# Best Sponges for DIY Sponge Filter?



## wallywestisthebest333 (Nov 30, 2009)

Hey! I just mad a little sponge filter with airline tubing and an airstone running directly into a sponge.

I've had it running for two day in my 2.25 gal and it doesn't seem to be attracting ANYTHING. =/

I'm getting a little frustrated.

My current sponge is an aquaclear foam filter insert for 30 gallon tanks.

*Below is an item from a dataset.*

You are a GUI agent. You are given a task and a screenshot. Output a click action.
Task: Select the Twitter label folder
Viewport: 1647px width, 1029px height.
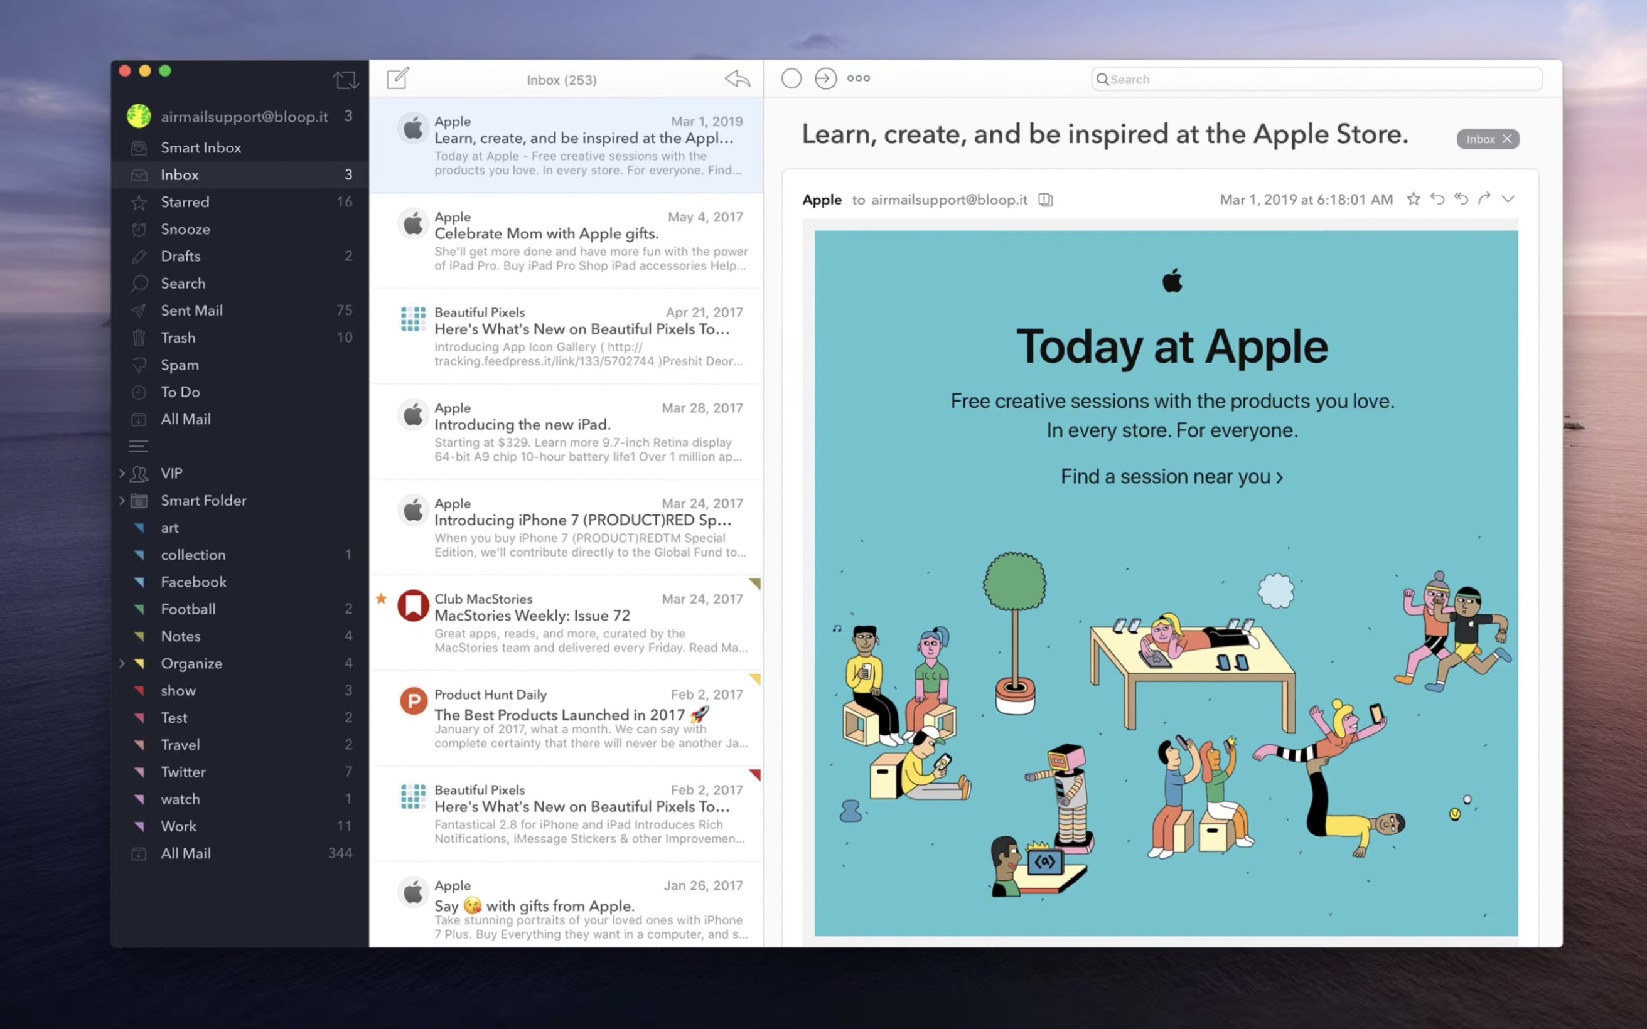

I used the whole thing.

I'm thinking that a finer pored sponge would be better but I have no idea where to get a fine-pored sponge that is aquarium safe. <=[

Does anyone have any suggestions on brands or maybe a store that sells aquarium safe sponges?

I already know that Walmart doesn't. =/


----------



## bearwithfish (Sep 29, 2009)

ok first in order to get flow through the sponge i would use a tube in the center with holes then put the air lin in that to draw the water up and out... other wise you are just defusing the air from the pump and nothing else... next the sponge you have is great i have used them in the past.. but as for other sponges just read the package and if it is natural sponge or chemical free (nothing that says anti bacterial) then you are good to go i have gotten mine at dollar stores, walmart (car washing supplies) and again used the filter pads from pet stores.... its the tube that makes the most difference in this filter


----------